Bien qu'il serait souhaitable que les citoyens soient plus ouverts, moins prompts à porter sur des accusés des jugements à l'emporte pièce quant à leur culpabilité, et bien qu'il serait souvent important que les médias fassent attention à ce qu'ils véhiculent concernant des accusés ou des suspects, il demeure que le concept de présomption d'innocence ne trouve pas application dans une cuisine quand on papote en ouvrant des huîtres non plus que dans la sphère publique.
Par exemple, dans la sphère privée si une amie vous dit avoir été victime d'agression sexuelle, vous avez le droit de la croire.

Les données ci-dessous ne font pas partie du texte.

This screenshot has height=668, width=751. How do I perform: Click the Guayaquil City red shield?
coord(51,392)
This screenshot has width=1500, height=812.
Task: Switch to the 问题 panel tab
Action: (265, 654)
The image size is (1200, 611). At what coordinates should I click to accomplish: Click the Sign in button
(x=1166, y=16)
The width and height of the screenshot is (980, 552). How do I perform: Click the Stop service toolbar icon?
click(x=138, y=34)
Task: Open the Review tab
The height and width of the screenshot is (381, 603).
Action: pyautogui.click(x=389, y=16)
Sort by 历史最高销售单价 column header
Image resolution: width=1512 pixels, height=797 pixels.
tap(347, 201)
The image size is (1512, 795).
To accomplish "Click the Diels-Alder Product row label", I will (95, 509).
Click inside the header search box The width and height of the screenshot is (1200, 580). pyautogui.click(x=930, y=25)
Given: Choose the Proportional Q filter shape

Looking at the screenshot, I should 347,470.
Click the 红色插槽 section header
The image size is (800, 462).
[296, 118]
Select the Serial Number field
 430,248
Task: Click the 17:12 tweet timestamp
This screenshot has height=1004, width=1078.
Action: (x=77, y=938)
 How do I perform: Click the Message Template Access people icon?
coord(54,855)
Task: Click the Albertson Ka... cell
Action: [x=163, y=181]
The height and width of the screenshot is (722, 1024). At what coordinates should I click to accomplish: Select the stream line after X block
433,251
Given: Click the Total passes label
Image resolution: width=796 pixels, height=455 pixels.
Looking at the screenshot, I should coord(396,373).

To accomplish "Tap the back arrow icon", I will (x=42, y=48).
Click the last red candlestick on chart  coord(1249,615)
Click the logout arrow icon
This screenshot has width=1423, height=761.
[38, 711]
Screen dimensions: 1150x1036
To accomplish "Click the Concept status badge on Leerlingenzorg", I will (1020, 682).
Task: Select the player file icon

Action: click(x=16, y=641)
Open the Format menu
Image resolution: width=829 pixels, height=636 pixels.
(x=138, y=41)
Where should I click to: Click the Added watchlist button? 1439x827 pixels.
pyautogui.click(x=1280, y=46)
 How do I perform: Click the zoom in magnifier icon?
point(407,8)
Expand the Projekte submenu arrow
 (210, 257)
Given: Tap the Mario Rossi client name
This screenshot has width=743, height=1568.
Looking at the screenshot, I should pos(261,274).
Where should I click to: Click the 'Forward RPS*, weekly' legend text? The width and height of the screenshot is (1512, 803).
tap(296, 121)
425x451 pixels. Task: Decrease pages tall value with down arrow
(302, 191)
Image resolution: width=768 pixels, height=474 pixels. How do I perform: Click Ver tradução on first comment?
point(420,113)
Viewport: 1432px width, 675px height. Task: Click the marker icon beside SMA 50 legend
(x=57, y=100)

Par exemple, dans la sphère professionnelle, une sexologue qui reçoit une cliente se disant victime d'agression sexuelle ne lui dit pas « au nom de la présomption d'innocence, je refuse de vous croire ».
Par exemple, dans la sphère politique, un chef de parti peut décider d'exclure de son caucus une personne suspectée ou accusée d'un crime grave, simplement par prudence et pour assurer la sérénité des débats.
Par exemple, dans le domaine policier, les enquêteurs ne fondent pas leurs démarches sur le fait que le suspect est fort probablement innocent sans quoi aucune enquête n'aboutirait jamais.
Par exemple, en matière d'information, le journaliste peut rapporter qu'une personne est suspecte ou accusée ce qui ne constitue pas une violation de la présomption d'innocence puisque le principe ne s'applique pas à lui.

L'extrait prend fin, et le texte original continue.